LangChain Deep Agents: Build Multi-Step AI Agents
Summary
Use LangChain Deep Agents to build agents with planning, sub-agents, files, and memory.
What Are Deep Agents?
Deep Agents is LangChain's agent harness built on LangGraph. It turns a single LLM call into a durable agent with planning, sub-agents, a virtual file system, and long-term memory — designed for complex, multi-step tasks.
- Planning tool to keep the agent focused on the goal
- Sub-agents to delegate specialized subtasks
- Virtual file system for persistent context across steps
- LangGraph runtime for streaming, checkpoints, and human-in-the-loop
Step 1: Install Deep Agents
Install the package along with LangChain and an optional search tool.
pip install deepagents langchain tavily-python python-dotenv
Step 2: Set Your Model API Key
Export an API key for your preferred provider (OpenAI shown here).
export OPENAI_API_KEY="sk-..."
Step 3: Create a Tool
Deep Agents accept standard Python callables as tools. Define one your agent can call.
from tavily import TavilyClient
def web_search(query: str) -> str:
"""Search the web and return top results."""
client = TavilyClient()
return client.search(query, max_results=5)
Step 4: Build Your First Deep Agent
Call create_deep_agent with a model, your tools, and a system prompt.

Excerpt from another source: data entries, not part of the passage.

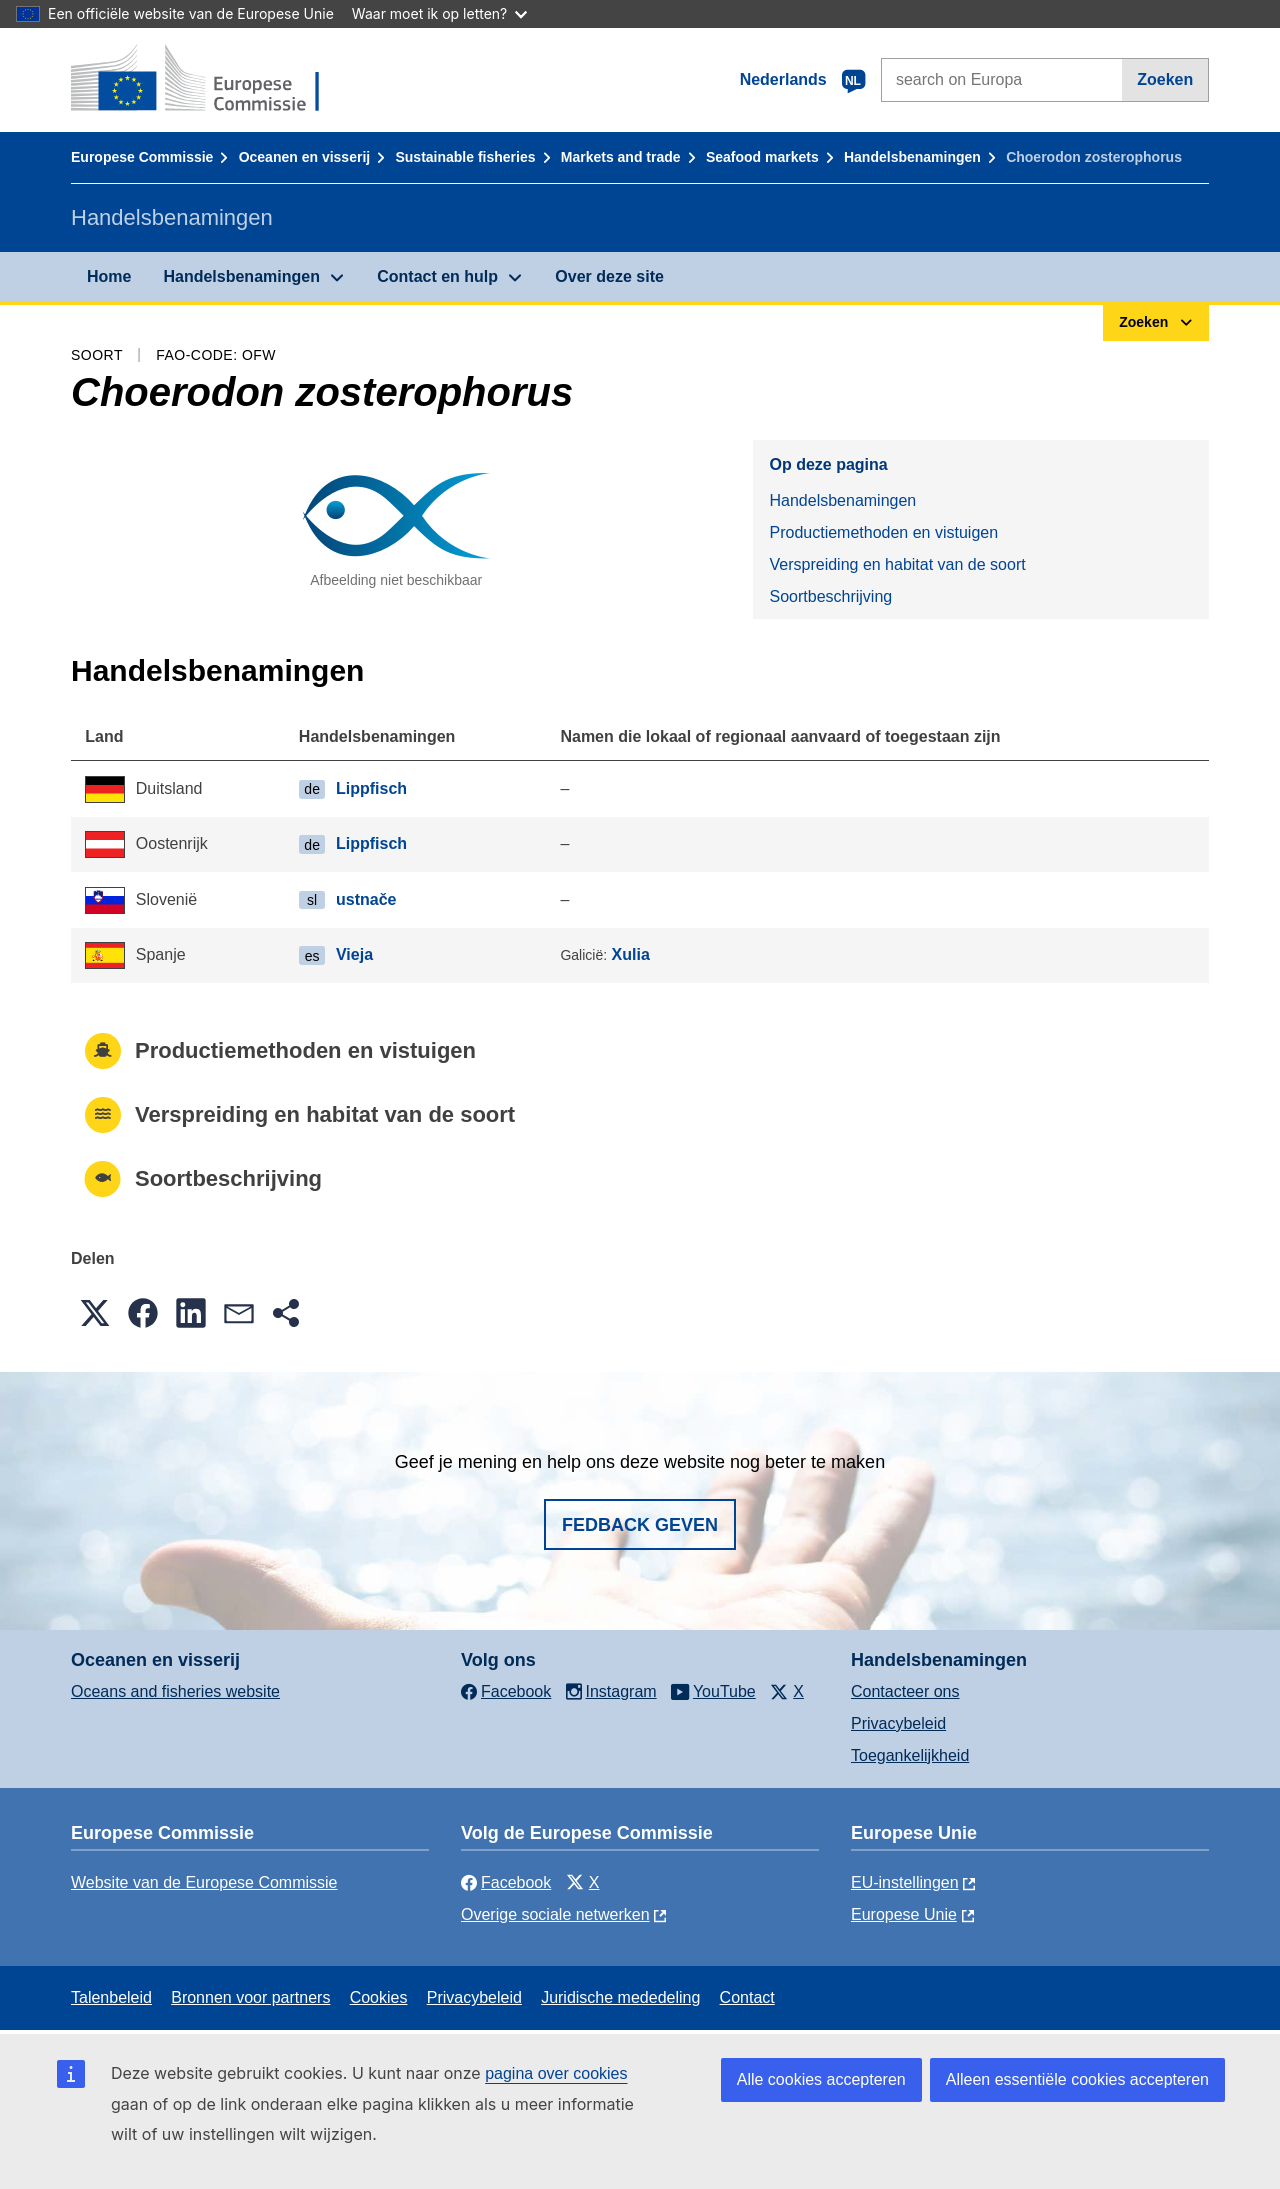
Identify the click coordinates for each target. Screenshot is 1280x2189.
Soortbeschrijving (830, 596)
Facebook (506, 1882)
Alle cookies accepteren (821, 2079)
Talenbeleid (111, 1997)
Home (109, 276)
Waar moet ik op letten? (439, 13)
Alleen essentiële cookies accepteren (1077, 2079)
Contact (747, 1997)
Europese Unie (904, 1914)
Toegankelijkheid (910, 1755)
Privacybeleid (898, 1723)
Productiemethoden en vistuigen (883, 532)
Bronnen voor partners (250, 1997)
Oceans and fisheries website (175, 1691)
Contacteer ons (905, 1691)
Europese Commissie (142, 157)
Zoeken (1165, 79)
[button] (95, 1313)
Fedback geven (640, 1525)
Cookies (379, 1997)
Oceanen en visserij (305, 157)
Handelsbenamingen (912, 157)
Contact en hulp (437, 276)
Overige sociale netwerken (555, 1914)
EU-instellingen (905, 1882)
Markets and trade (621, 157)
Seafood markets (762, 157)
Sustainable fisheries (465, 157)
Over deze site (609, 276)
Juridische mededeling (620, 1997)
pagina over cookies (556, 2073)
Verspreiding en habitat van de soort (897, 564)
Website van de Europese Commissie (204, 1882)
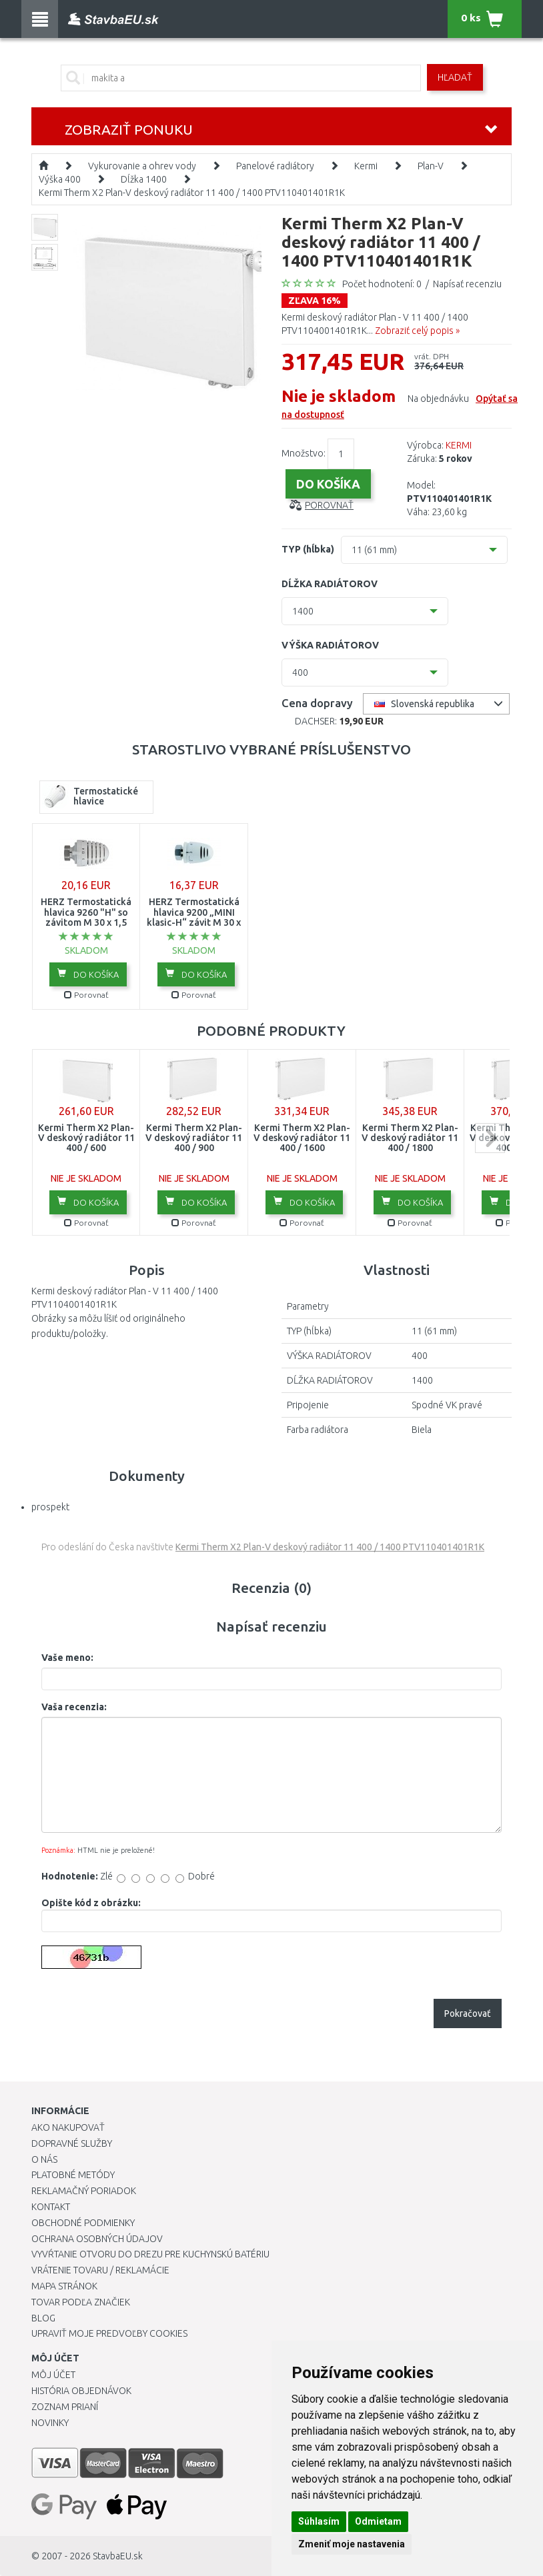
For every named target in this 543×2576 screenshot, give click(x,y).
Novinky (50, 2422)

from deepagents import create_deep_agent
agent = create_deep_agent(
model="openai:gpt-5.4",
tools=[web_search],
system_prompt="You are a research assistant. Plan, search, then write a concise summary."
)
Example input:
result = agent.invoke({
"messages": [{"role": "user",
"content": "Research LangGraph v2 streaming and summarize in 5 bullets."}]
})
print(result["messages"][-1].content)
Example output (trimmed):
- LangGraph v2 introduces type-safe streaming with unified StreamPart chunks.
- invoke()/ainvoke() returns a GraphOutput with .value and .interrupts.
- Pydantic and dataclass outputs are auto-coerced in values-mode.
- Time travel with interrupts + subgraphs no longer reuses stale state.
- v2 is opt-in and fully backwards compatible.
Step 5: Add Sub-Agents
Delegate specialized work to sub-agents with their own prompts and tools.
agent = create_deep_agent(
model="openai:gpt-5.4",
tools=[web_search],
subagents=[{
"name": "writer",
"description": "Writes polished prose from research notes.",
"prompt": "Write clear, concise content. No filler."
}]
)
Step 6: Use the Built-In File System
The agent can read and write files across steps — great for long tasks.
| Tool | What it does |
|---|---|
| write_file | Persist notes, drafts, or plans |
| read_file | Recall prior state in later steps |
| ls | List files the agent created |
Step 7: Stream Results
Use LangGraph streaming to show progress as the agent plans and acts.
for chunk in agent.stream(
{"messages": [{"role": "user", "content": "Plan a 3-day trip to Tokyo."}]},
stream_mode="values"
):
print(chunk)
When to Use Deep Agents
- Multi-step research and report writing
- Agents that need memory across dozens of tool calls
- Tasks that benefit from sub-agent delegation
- Workflows requiring checkpoints and resume
Quick Reference
| Concept | API |
|---|---|
| Create agent | create_deep_agent(model, tools, system_prompt) |
| Run agent | agent.invoke({"messages": [...]}) |
| Stream | agent.stream({...}, stream_mode="values") |
| Sub-agents | subagents=[{name, description, prompt}] |
Next Steps
- Swap the model for Anthropic Claude Sonnet 4.6 or Google Gemini 3.1
- Add a checkpointer to resume long-running tasks
- Wrap the graph in LangGraph Studio to debug visually
- Deploy the agent behind a FastAPI endpoint
You now have a working Deep Agent that plans, delegates, remembers, and streams — the foundation for production-grade agentic systems in 2026.